This post is the first in an occasional series. The idea is to revisit a book from my bookshelf. Some will be books I use often. Some might have been gathering dust. Sometimes they’ll be about visual subjects, sometimes they’ll be visually notable and sometimes they’ll be both. It could be a publication of intense relevance to me, it could have obvious wider significance, or it could work both ways.
I want to start with a volume that hit me like a runaway truck full of madmen when I bought it in my teens. I have mentioned it in recent months in a lecture I have been giving about Surrealism and graphic design and I touched on it in a
column for
Print. The book is
Surrealism: Permanent Revelation by Roger Cardinal and Robert Stuart Short and it was published in London in 1970 in the Studio Vista/Dutton Pictureback series. This was a collection of brilliantly conceived and rather wonderful small-format, inexpensive paperbacks dealing with everything from African sculpture and Art Nouveau to movie monsters and cybernetics.
Since discovering
Permanent Revelation, I have read many books about Surrealism. I still think it’s one of the best and I still return to it. It doesn’t merely summarize the Surrealist sensibility; written in the late 1960s, during a period of counter-cultural uproar, a text that might have offered only a perfunctory account of a bygone art movement shows every sign of sharing the Surrealists’ belief in the urgent necessity for life-transforming poetic revolution. The authors were scholars and academics: Cardinal went on to a distinguished career as a professor of literary and visual studies. Nevertheless, they write not as dried-out documentarians, but as impassioned bearers of the message. Here’s just one of the passages I underlined in pencil, in a fever of teenage revelation, all those years ago:
Surrealism posits an integral
philosophy of freedom. The full autonomy of desire is its implicit goal, one which is never lost from view. Since desire makes itself known whenever it is allowed to express itself in freedom, Surrealism has never ceased to seek the means to achieve such freedom. The surrealist interest in love, in the mechanisms that make people find certain objects appealing, in the function of language in our absent-minded moments; the practice of automatic writing and spontaneous painting; the passion for the manifestations of lunacy […]

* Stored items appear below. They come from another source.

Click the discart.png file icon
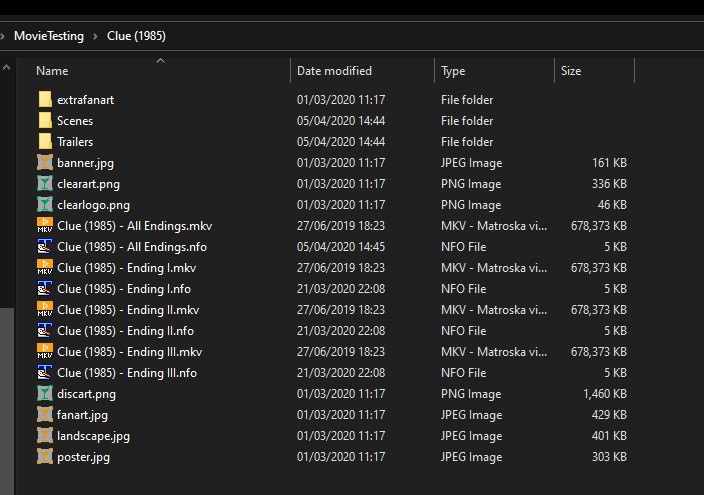This screenshot has height=495, width=704. [45, 394]
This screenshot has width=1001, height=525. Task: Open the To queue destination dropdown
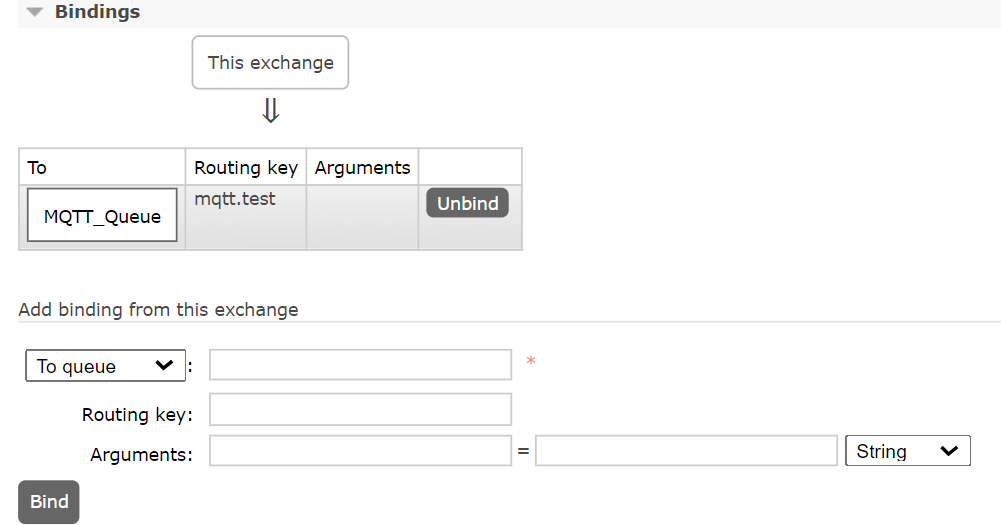click(105, 365)
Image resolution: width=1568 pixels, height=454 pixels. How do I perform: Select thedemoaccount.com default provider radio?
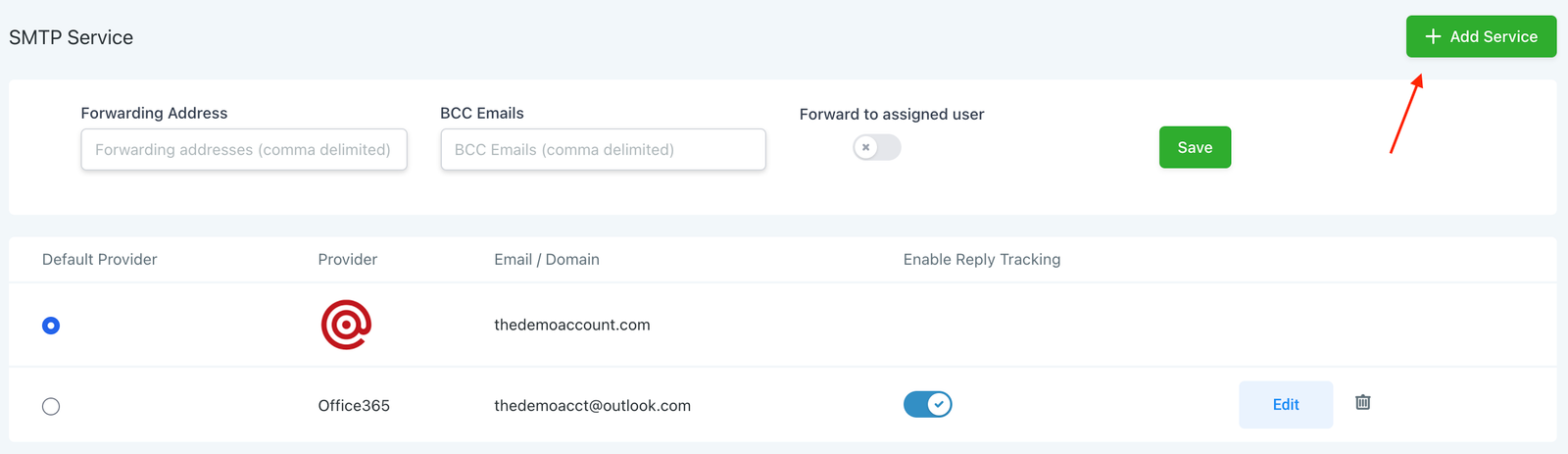pyautogui.click(x=51, y=326)
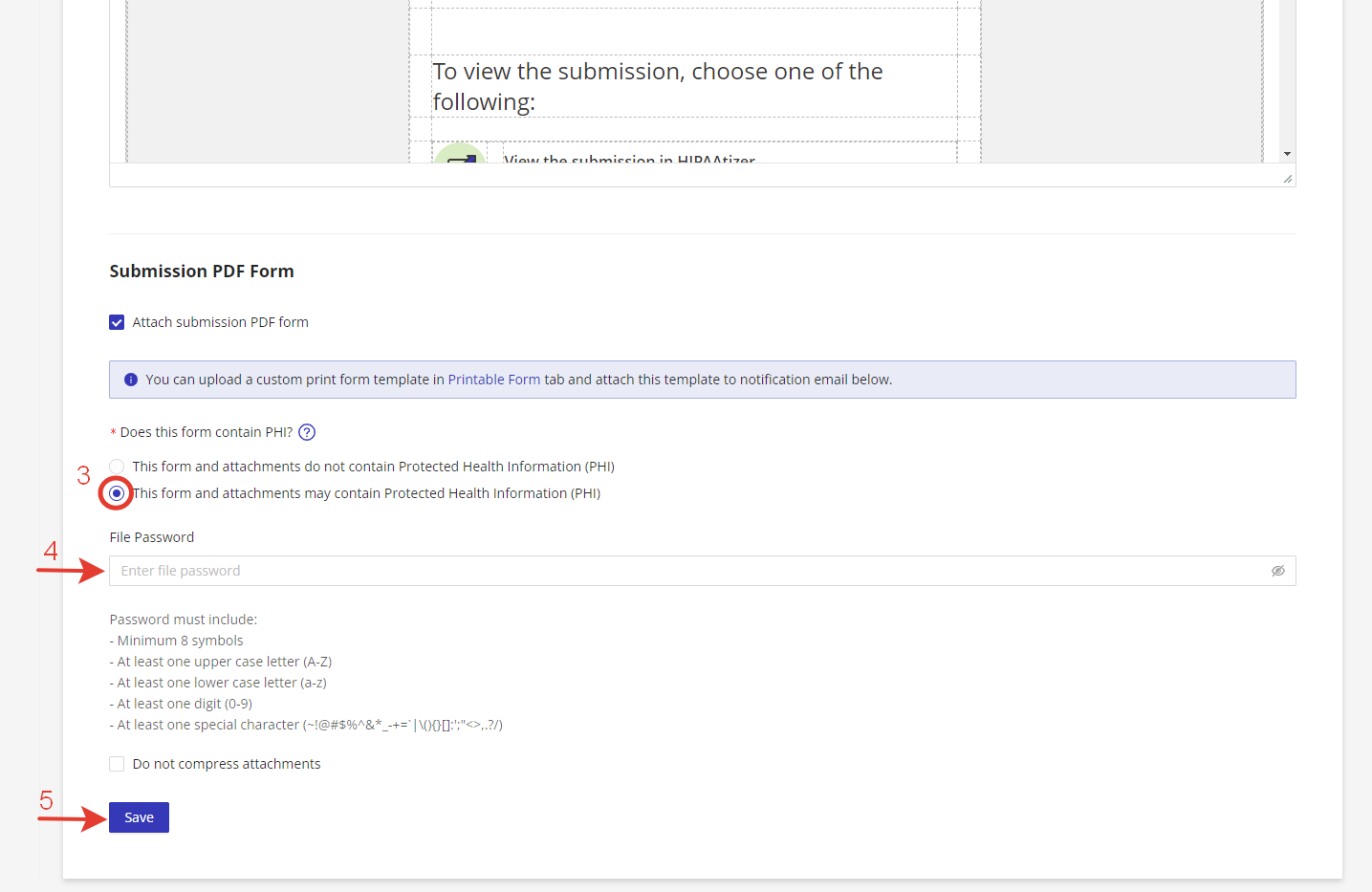The height and width of the screenshot is (892, 1372).
Task: Uncheck Attach submission PDF form checkbox
Action: 117,322
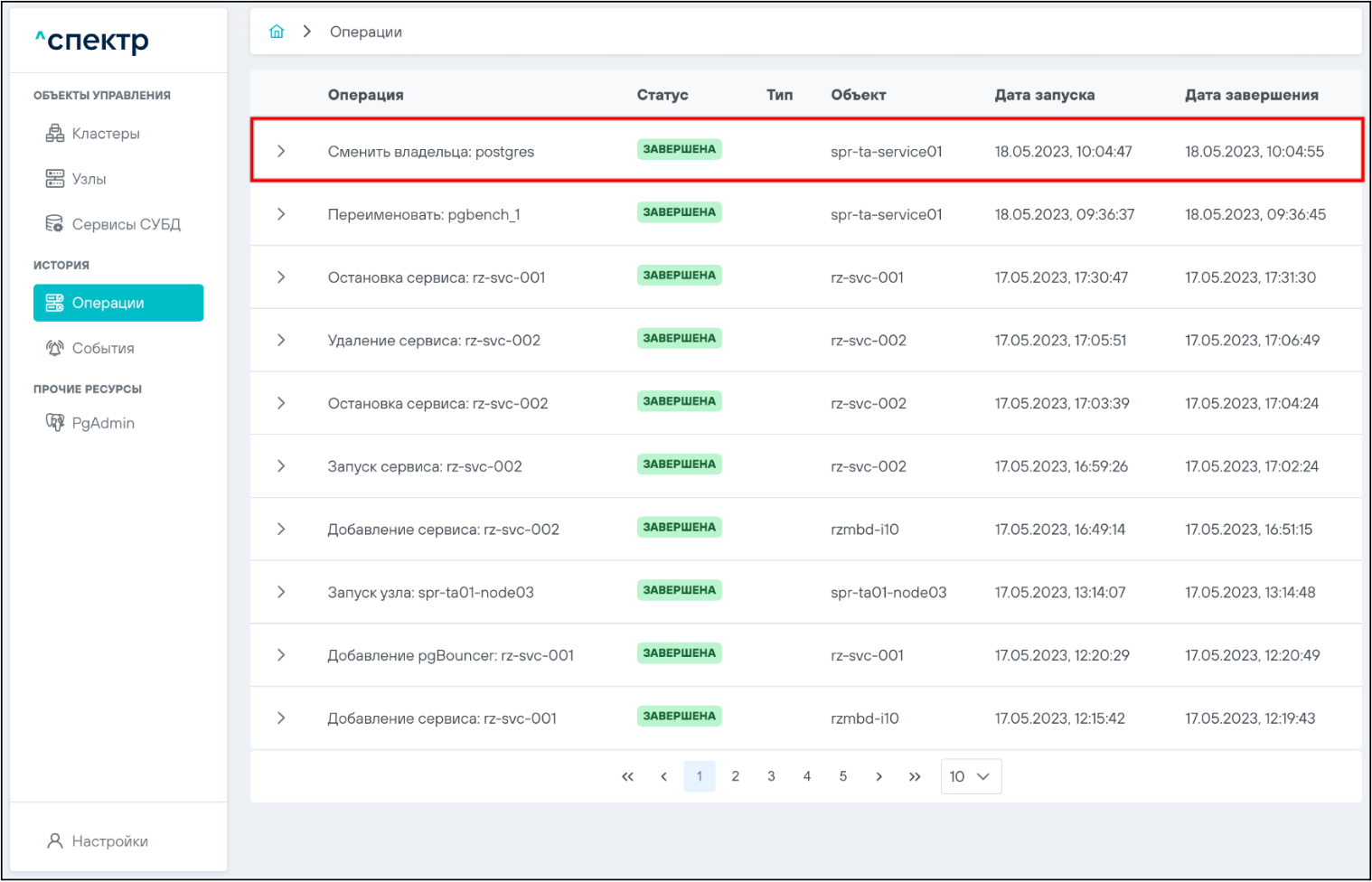Expand the 'Переименовать: pgbench_1' row

tap(281, 214)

all these interests relate to the central motive of Surrealism — the recuperation of man’s lost powers. (p. 35 in a chapter titled “The Surrealist Proposition”)
The other aspect of the book that impressed me back then was the organization of the pictures: I studied the images and their visual relationships on the page as avidly as I did the text. Even now, this seems to me exceptionally well done, once again suggesting just how close the authors were to their subject. The picture headings — Privileged Places, Automatism, Dream and Nightmare, Eyes, Mannequins, Convulsive Beauty, The Perverse, Revolutionary Action — offer a telegraphically compressed synopsis of Surrealism’s most potent and enduring themes.
As a guide to what the movement stood for, the book is still a provocative place to start. It’s not easy to
find now, but desire is a magnet — see “objective chance.”